By the time Constantine had become sole emperor (324), the old plastic language, especially in the east but also to a considerable extent in the west, had largely been jettisoned. Man and nature were reduced to a code which needed to be read. Life had stiffened into impersonality; and people are no longer individuals. But they are not yet entirely abstractions. That final and total spiritualisation was the work of Constantine. From now on the magnified faces of emperors stare immobile, with eyes surrealistically enlarged, into a distant world we cannot see38–just as Constantius II moved not a feature when he proceeded through the streets of Rome(p.71). These heads, built up with a minimum of detail into a system of concentric arches including the arching brows that stress the steady gaze, are cult objects like the colossal statues of Persian monarchs,39 and Christian icons of the future. The effigies of Constantine and his successors were idols animated with divine presence, in contrast to the demons believed to inhabit pagan images.40 The disturbing formulas of Diocletian and Licinius have given way to the unapproachable gravity of this hypnotic gaze into unending space. Such was the ‘divine face’, the ‘sacred countenance’, in which the artist of the Christian epoch saw a mirror reflecting the eternal order.

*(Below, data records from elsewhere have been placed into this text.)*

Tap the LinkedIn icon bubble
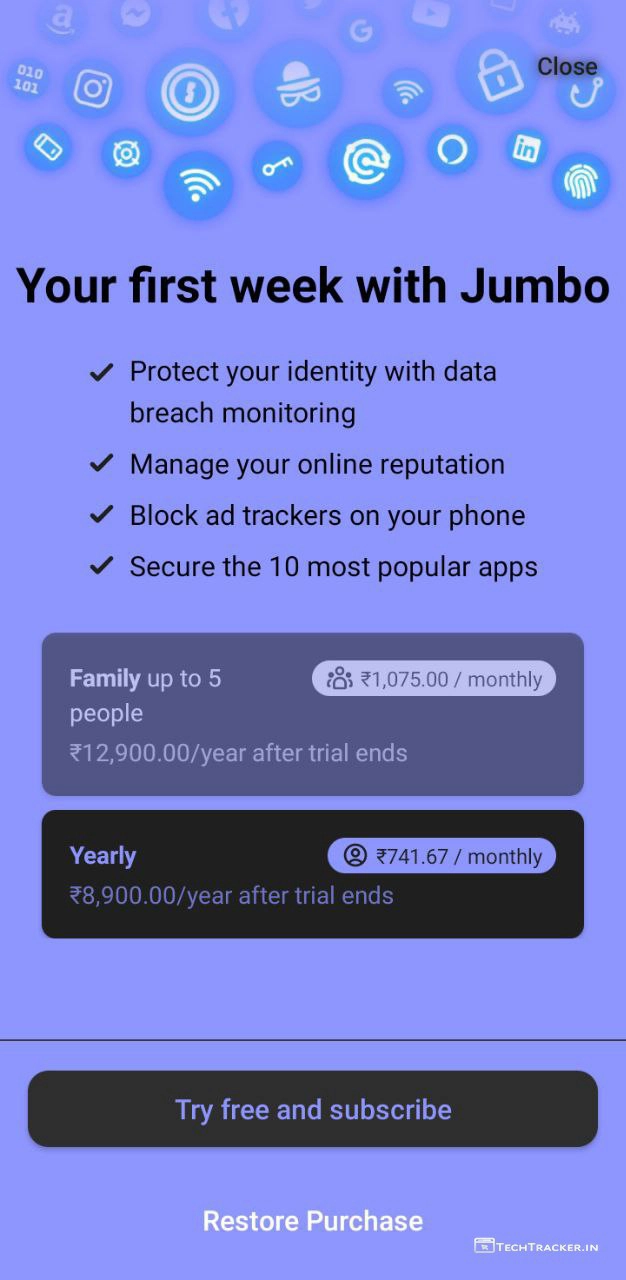 pyautogui.click(x=526, y=149)
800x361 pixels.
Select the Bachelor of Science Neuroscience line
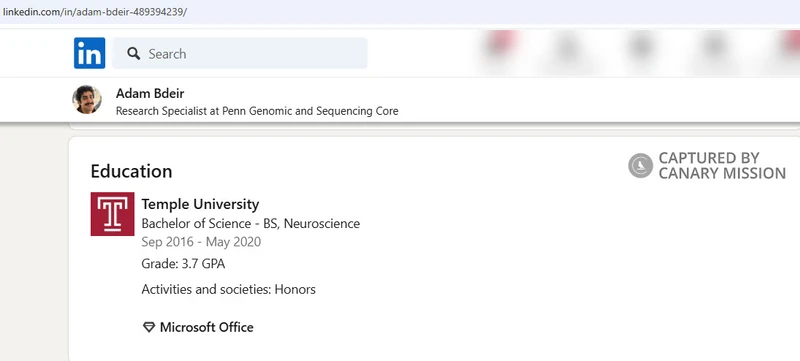(251, 223)
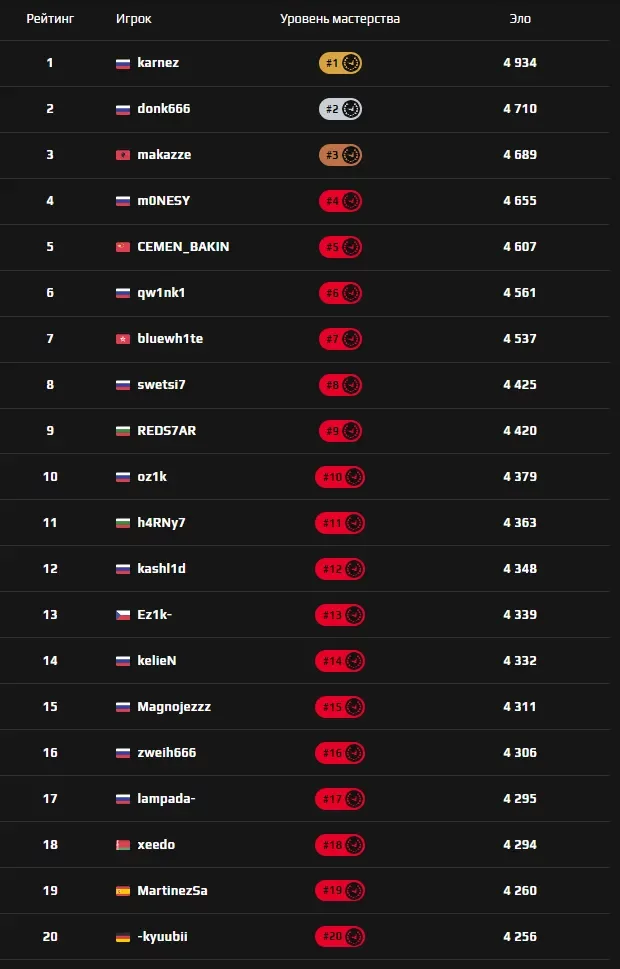Click the Игрок column header
The width and height of the screenshot is (620, 969).
tap(134, 19)
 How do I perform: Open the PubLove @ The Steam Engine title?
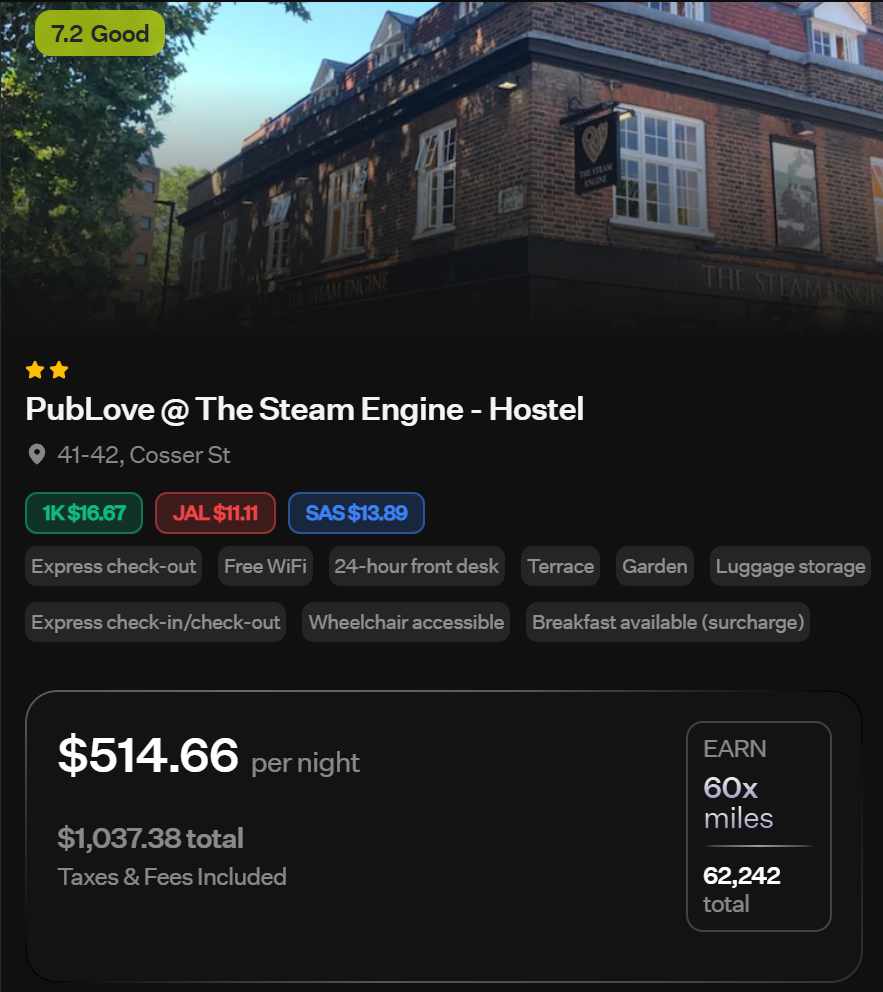pos(304,409)
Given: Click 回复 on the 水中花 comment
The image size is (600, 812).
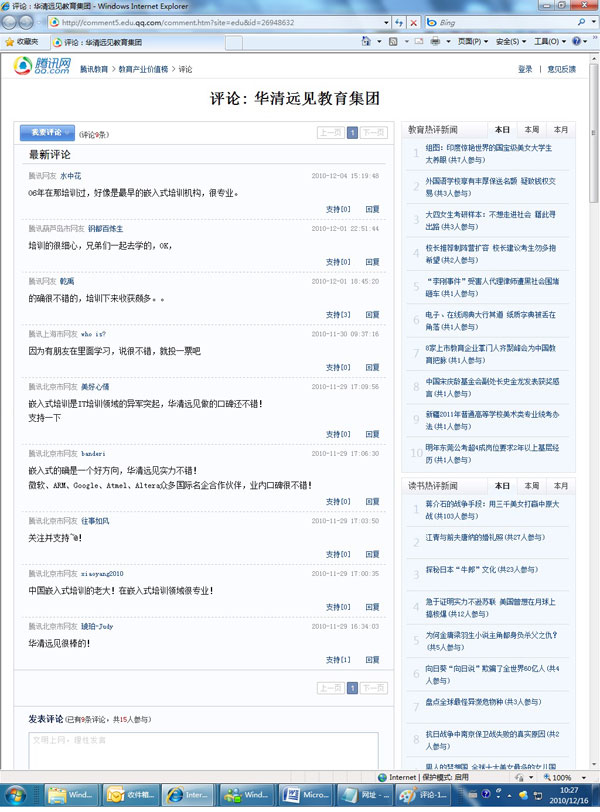Looking at the screenshot, I should (372, 209).
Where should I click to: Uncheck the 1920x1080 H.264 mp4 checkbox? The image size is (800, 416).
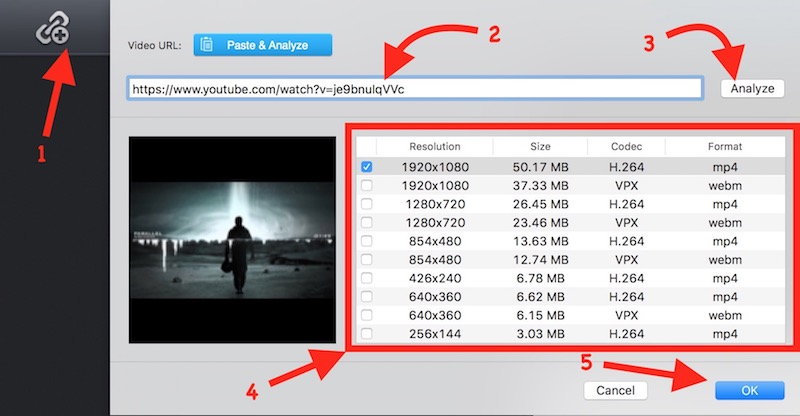(x=367, y=167)
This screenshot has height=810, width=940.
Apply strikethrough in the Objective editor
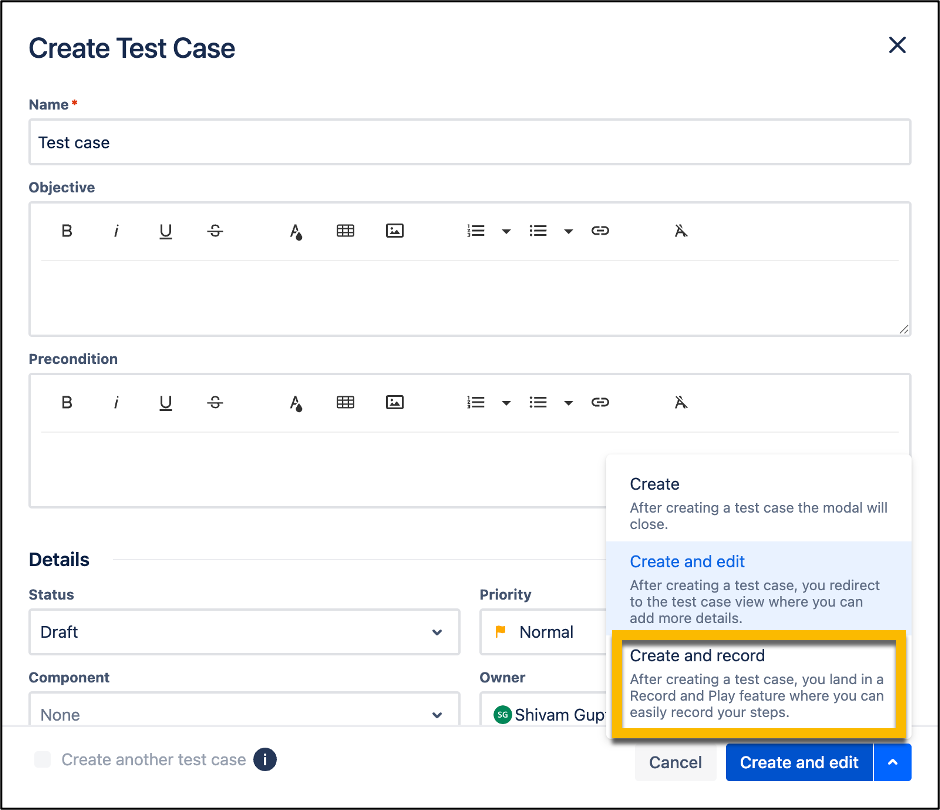click(x=215, y=230)
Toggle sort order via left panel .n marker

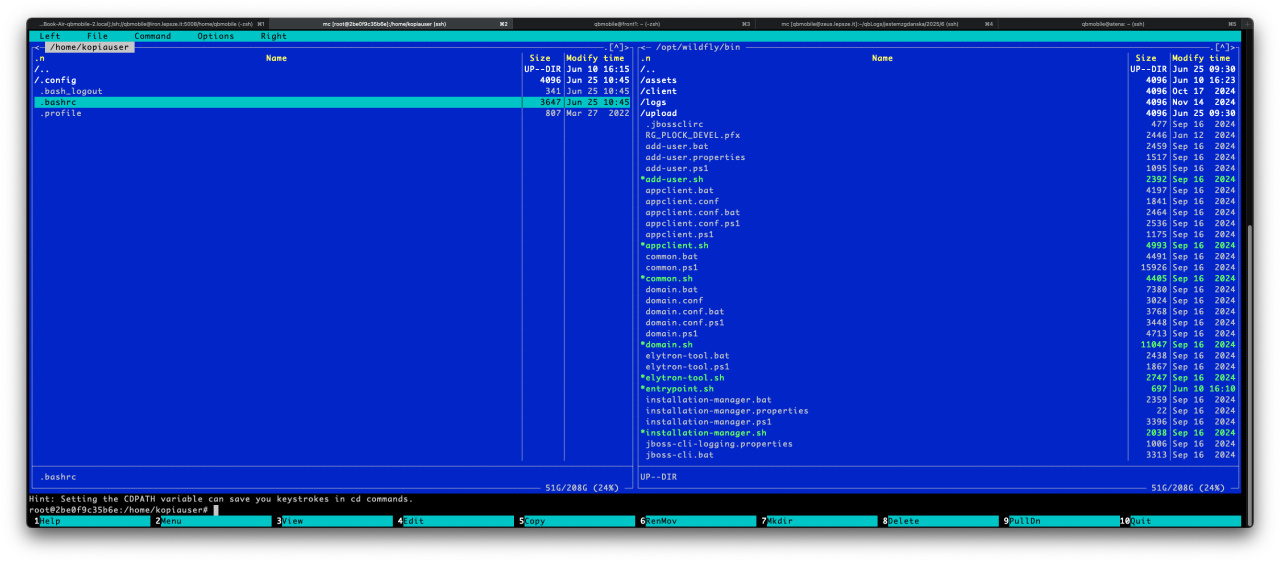(x=39, y=58)
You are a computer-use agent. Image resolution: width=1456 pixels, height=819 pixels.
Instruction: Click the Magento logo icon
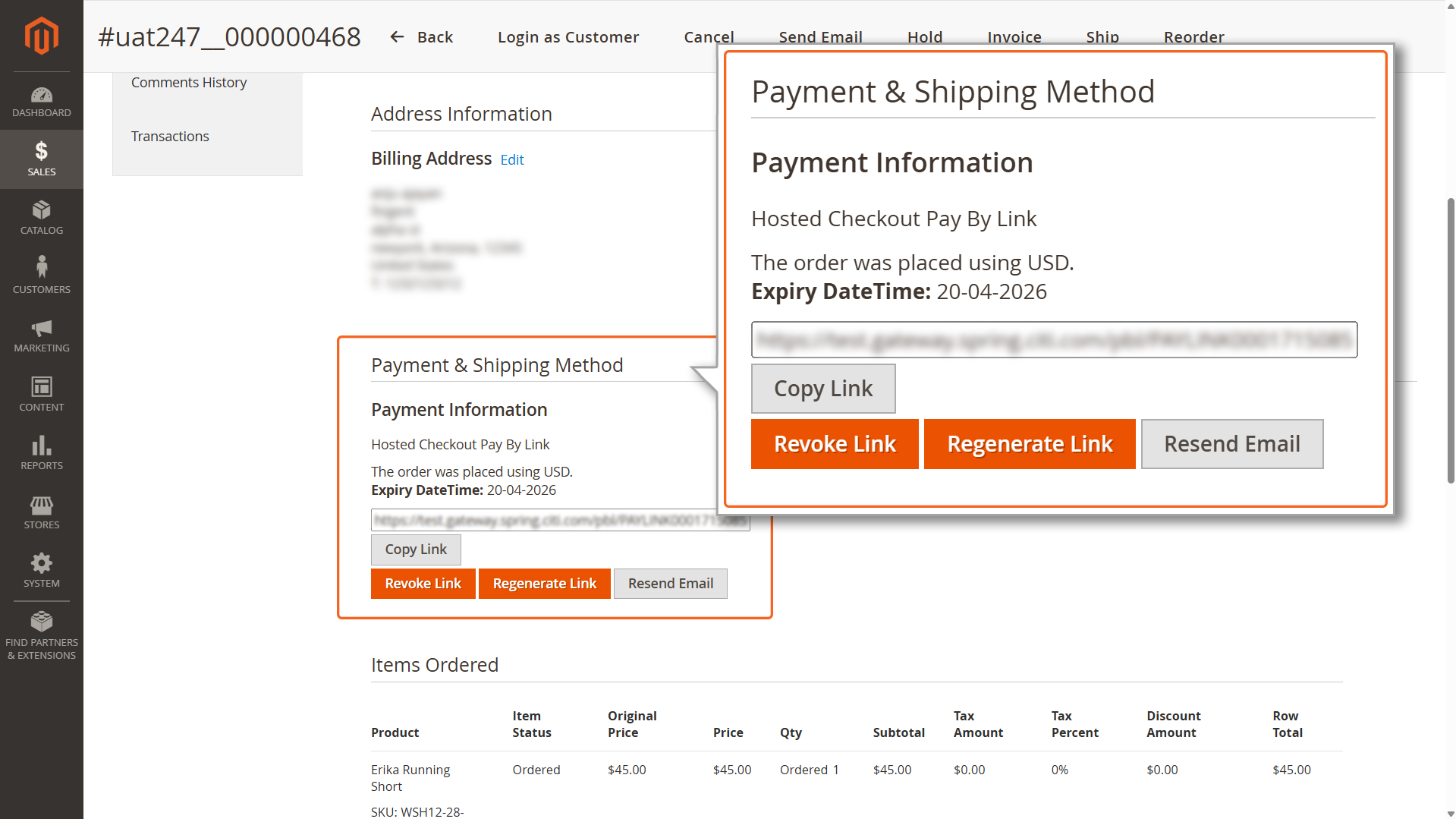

He, like his master, has not wholly forgotten the tranquil orderliness of the empire of Augustus of which they were both still the heirs.41 But he has only remembered the Augustan portrait in order to recast it in the idiom of a new world. That world, with its assurance of human inadequacy, had erected serene immutability and transcendence into the merits that were praised in emperors.42 But these were also qualities which inevitably brought the specific Roman art of portrait-sculpture to an end. Rulers now only needed a two-dimensional art to express the aims of themselves and their church, and this new artistic style, which had reached its decisive stage under Constantine, remained to inspire the mosaics and other arts of the Byzantine empire.